■ **EXERCISE INSTRUCTIONS**:
An exact repetition of the data is required; no picture should appear in it.

■ **MATERIAL FOR THE TASK**:
────────────────

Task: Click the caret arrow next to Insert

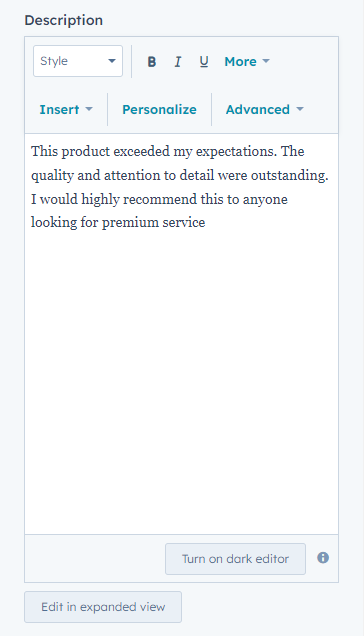Action: [89, 109]
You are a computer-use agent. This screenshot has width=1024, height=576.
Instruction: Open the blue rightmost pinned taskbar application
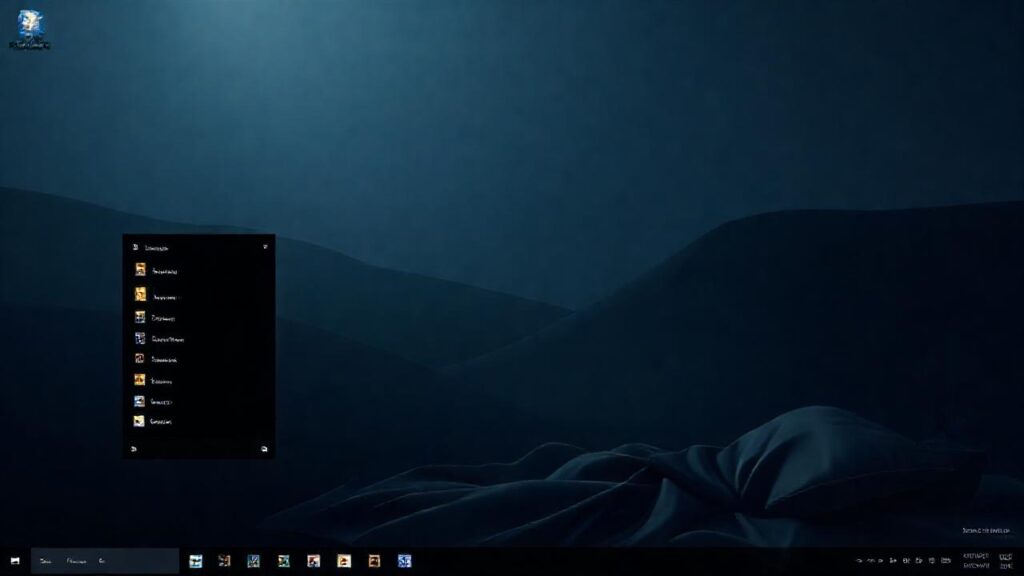[x=404, y=561]
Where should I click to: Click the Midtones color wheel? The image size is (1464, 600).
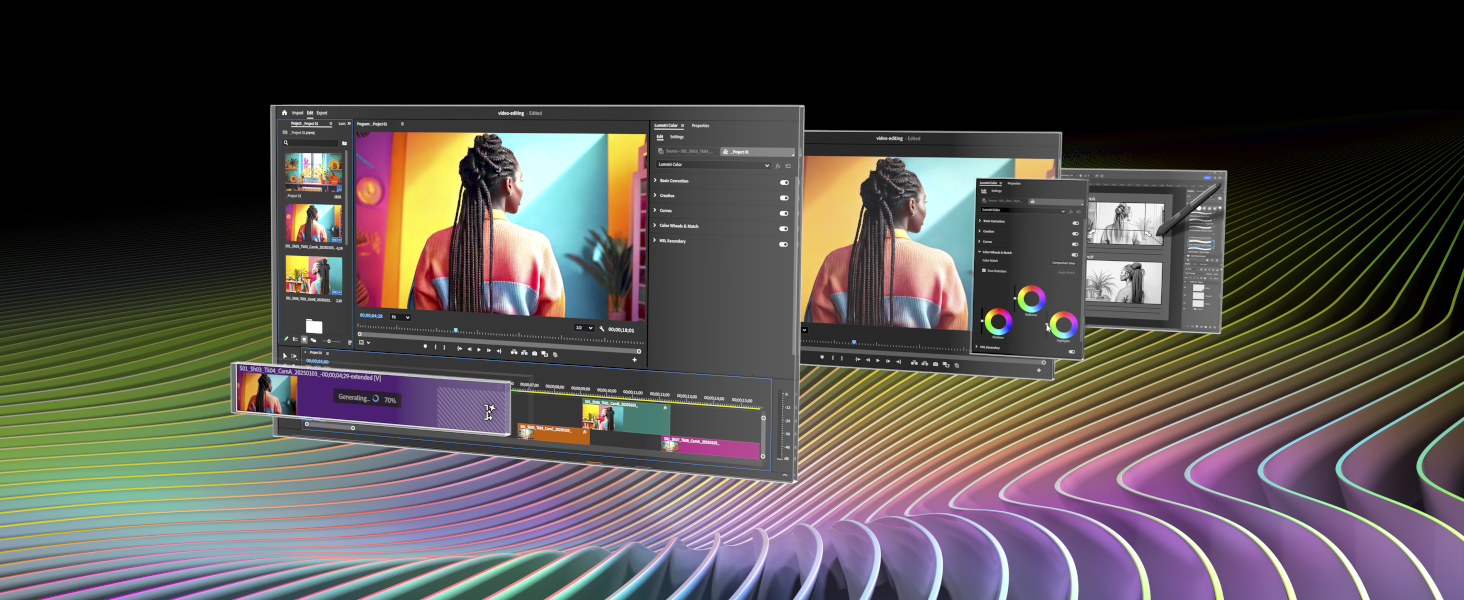pyautogui.click(x=1031, y=298)
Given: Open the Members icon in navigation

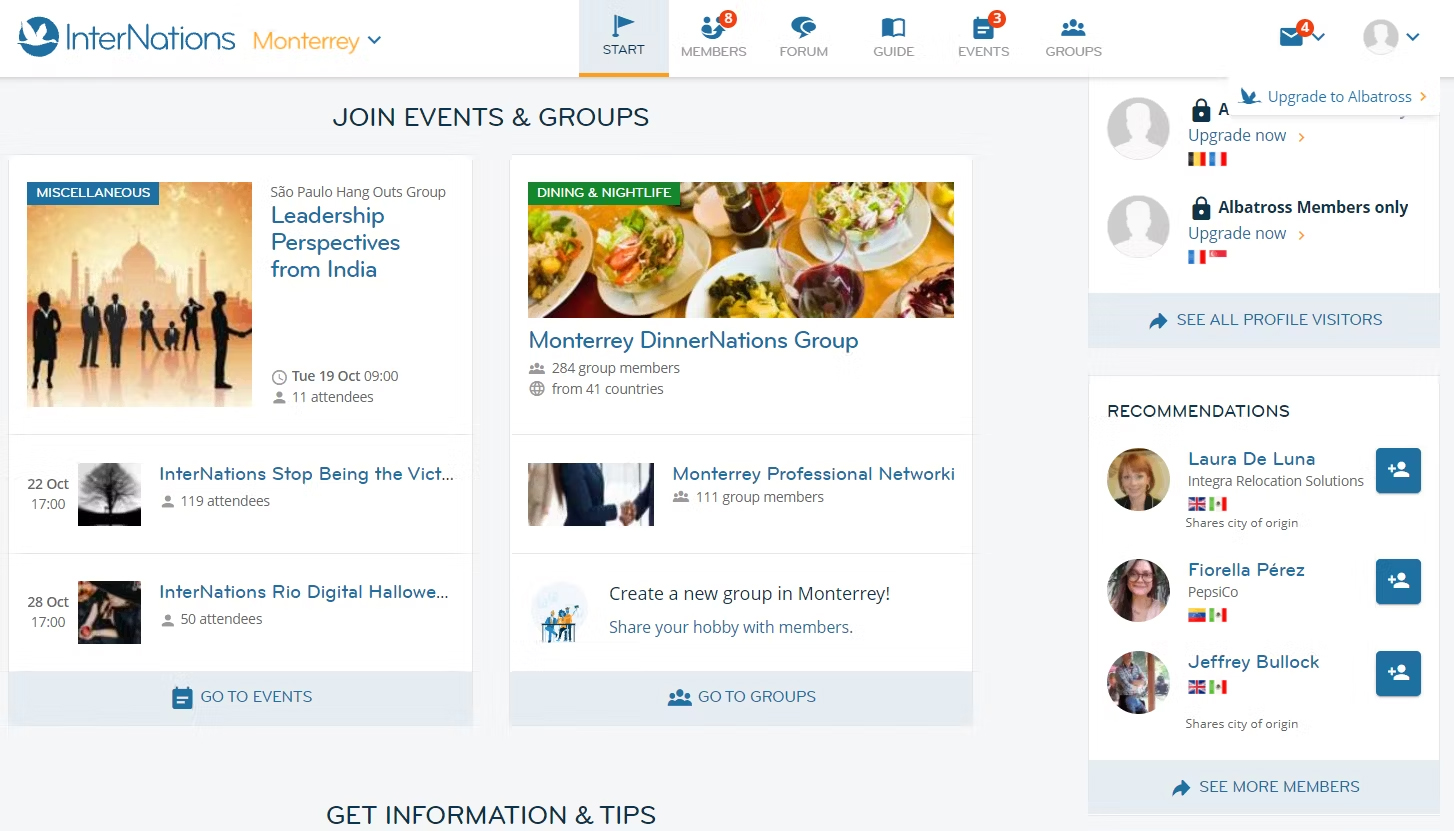Looking at the screenshot, I should pos(713,28).
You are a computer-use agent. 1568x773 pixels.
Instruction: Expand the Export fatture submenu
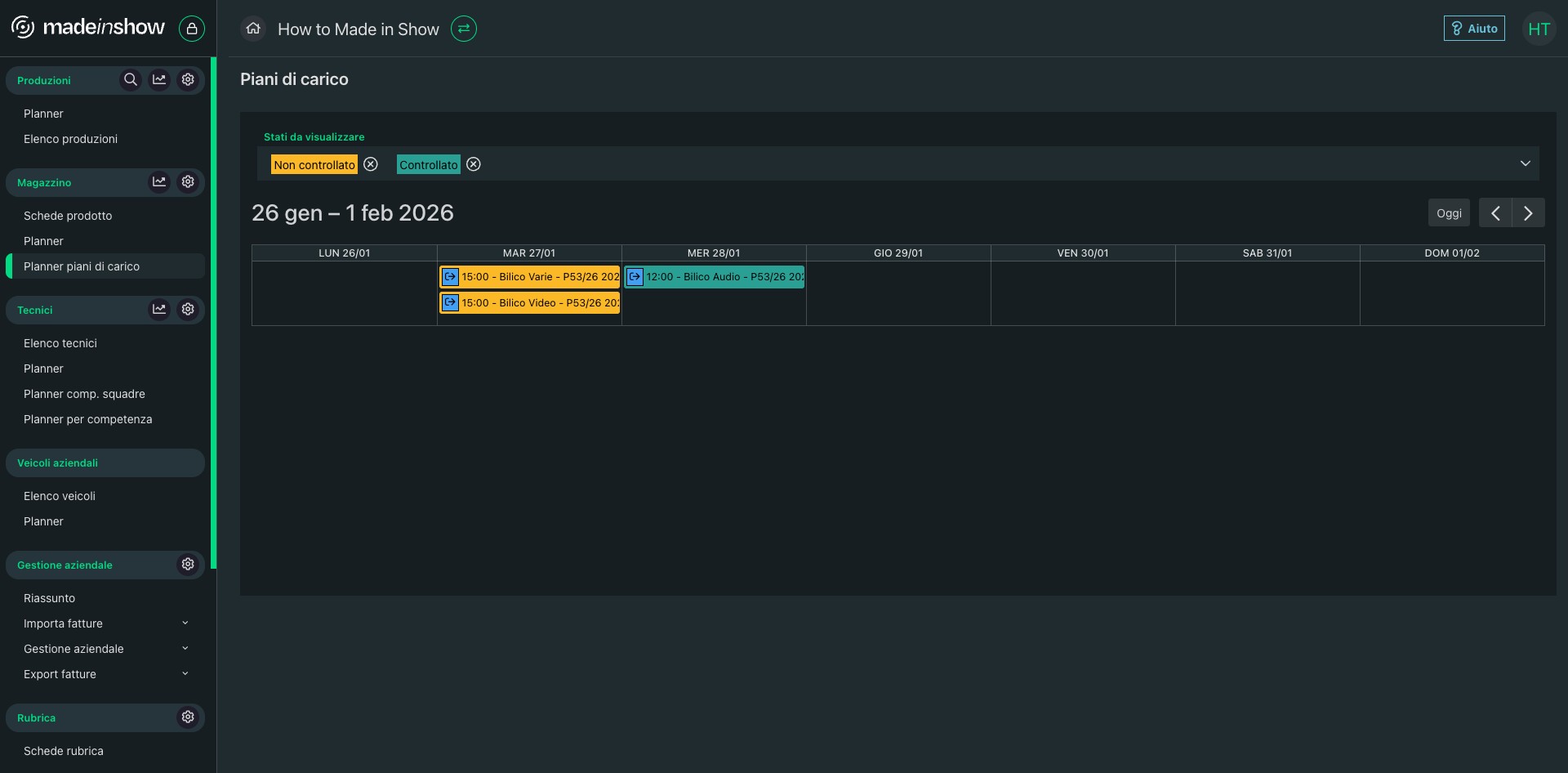(185, 674)
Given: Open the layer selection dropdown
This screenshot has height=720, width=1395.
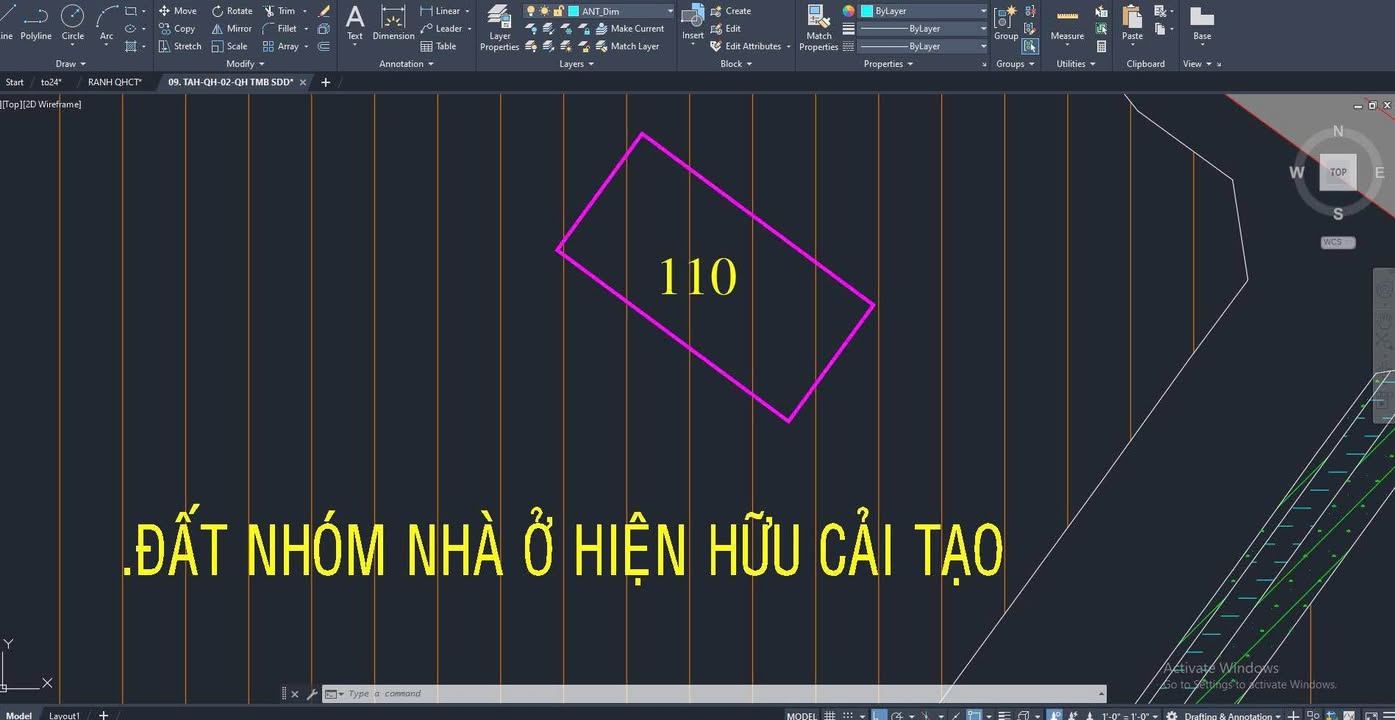Looking at the screenshot, I should point(668,10).
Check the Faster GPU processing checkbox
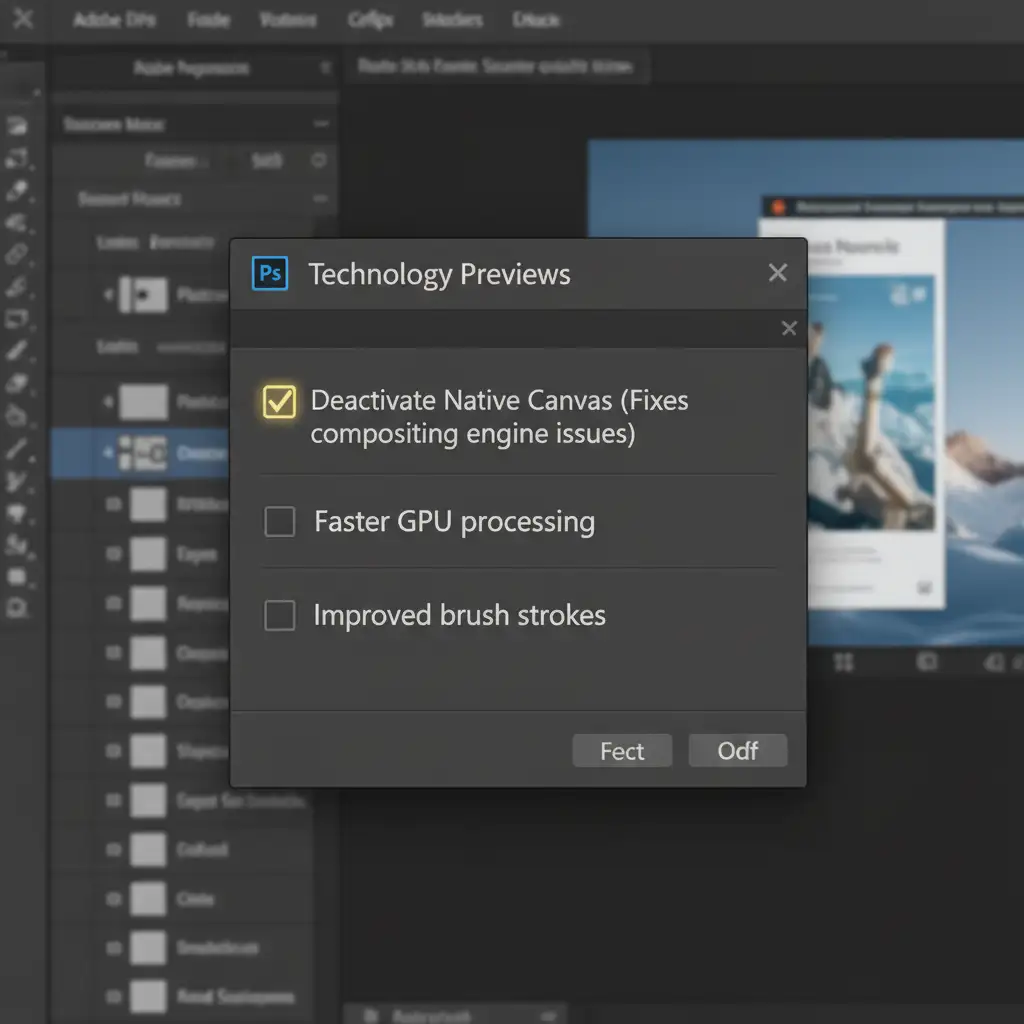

────────────────

■ **RESPONSE BOX**:
Task: Click the caret arrow next to Insert

Action: [89, 109]
You are a computer-use agent. This screenshot has width=1024, height=576.
Instruction: Open the blue rightmost pinned taskbar application
[x=404, y=561]
Where should I click to: Click the Midtones color wheel? The image size is (1464, 600).
pyautogui.click(x=1031, y=298)
Given: Open the Members icon in navigation

Looking at the screenshot, I should pos(713,28).
You are a computer-use agent. 1568x773 pixels.
Instruction: Expand the Export fatture submenu
(185, 674)
Given: Open the layer selection dropdown
This screenshot has height=720, width=1395.
Looking at the screenshot, I should point(668,10).
Check the Faster GPU processing checkbox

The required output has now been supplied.